Reproduce exactly the opening lines of the listing, stopping after the line that contains "Given: Launch the" and including it.

DATA EXTRACT:
##############################

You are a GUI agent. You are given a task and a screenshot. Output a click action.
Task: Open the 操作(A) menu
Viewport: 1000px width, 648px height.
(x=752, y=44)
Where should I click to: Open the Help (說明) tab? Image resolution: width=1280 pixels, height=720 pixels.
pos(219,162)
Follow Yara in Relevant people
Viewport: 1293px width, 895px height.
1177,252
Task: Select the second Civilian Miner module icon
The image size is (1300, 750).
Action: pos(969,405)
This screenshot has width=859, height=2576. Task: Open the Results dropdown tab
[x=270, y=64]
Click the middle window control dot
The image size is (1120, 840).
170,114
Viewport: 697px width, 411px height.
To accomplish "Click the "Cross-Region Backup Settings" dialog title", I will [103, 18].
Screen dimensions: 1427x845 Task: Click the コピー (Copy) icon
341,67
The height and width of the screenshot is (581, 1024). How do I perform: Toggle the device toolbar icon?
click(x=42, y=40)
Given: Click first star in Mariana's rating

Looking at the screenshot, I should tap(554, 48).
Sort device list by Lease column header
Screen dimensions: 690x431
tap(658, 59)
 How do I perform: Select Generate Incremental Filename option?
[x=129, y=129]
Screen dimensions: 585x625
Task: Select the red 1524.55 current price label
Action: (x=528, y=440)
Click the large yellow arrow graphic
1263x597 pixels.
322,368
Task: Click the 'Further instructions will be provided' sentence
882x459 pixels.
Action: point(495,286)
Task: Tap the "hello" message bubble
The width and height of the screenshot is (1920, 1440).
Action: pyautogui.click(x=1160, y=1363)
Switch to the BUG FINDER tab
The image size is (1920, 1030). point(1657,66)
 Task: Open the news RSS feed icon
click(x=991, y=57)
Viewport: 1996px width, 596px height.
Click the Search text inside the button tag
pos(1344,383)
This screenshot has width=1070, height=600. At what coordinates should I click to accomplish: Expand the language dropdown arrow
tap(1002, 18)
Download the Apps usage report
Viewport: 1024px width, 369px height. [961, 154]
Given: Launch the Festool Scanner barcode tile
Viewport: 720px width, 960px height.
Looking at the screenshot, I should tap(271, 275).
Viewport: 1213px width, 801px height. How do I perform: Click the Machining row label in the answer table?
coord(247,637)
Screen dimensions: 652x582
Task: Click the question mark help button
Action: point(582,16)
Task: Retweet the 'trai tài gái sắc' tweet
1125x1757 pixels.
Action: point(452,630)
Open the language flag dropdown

##############################

SOLUTION TO THIS EXERCISE:
You are a GUI agent. You are given a task and a screenshot. Output a click action.
Task: Open the 操作(A) menu
Viewport: 1000px width, 648px height.
(x=752, y=44)
Where should I click to: Open the Help (說明) tab? Image resolution: width=1280 pixels, height=720 pixels.
pos(219,162)
Follow Yara in Relevant people
Viewport: 1293px width, 895px height.
1177,252
Task: Select the second Civilian Miner module icon
The image size is (1300, 750).
Action: pos(969,405)
This screenshot has width=859, height=2576. Task: Open the Results dropdown tab
[x=270, y=64]
Click the middle window control dot
The image size is (1120, 840).
170,114
Viewport: 697px width, 411px height.
To accomplish "Click the "Cross-Region Backup Settings" dialog title", I will [103, 18].
Screen dimensions: 1427x845 Task: Click the コピー (Copy) icon
341,67
The height and width of the screenshot is (581, 1024). How do I perform: Toggle the device toolbar icon?
click(x=42, y=40)
Given: Click first star in Mariana's rating

Looking at the screenshot, I should tap(554, 48).
Sort device list by Lease column header
Screen dimensions: 690x431
tap(658, 59)
 How do I perform: Select Generate Incremental Filename option?
[x=129, y=129]
Screen dimensions: 585x625
Task: Select the red 1524.55 current price label
Action: (x=528, y=440)
Click the large yellow arrow graphic
1263x597 pixels.
322,368
Task: Click the 'Further instructions will be provided' sentence
882x459 pixels.
Action: point(495,286)
Task: Tap the "hello" message bubble
The width and height of the screenshot is (1920, 1440).
Action: pyautogui.click(x=1160, y=1363)
Switch to the BUG FINDER tab
The image size is (1920, 1030). point(1657,66)
 Task: Open the news RSS feed icon
click(x=991, y=57)
Viewport: 1996px width, 596px height.
Click the Search text inside the button tag
pos(1344,383)
This screenshot has width=1070, height=600. At what coordinates should I click to accomplish: Expand the language dropdown arrow
tap(1002, 18)
Download the Apps usage report
Viewport: 1024px width, 369px height. [961, 154]
Given: Launch the Festool Scanner barcode tile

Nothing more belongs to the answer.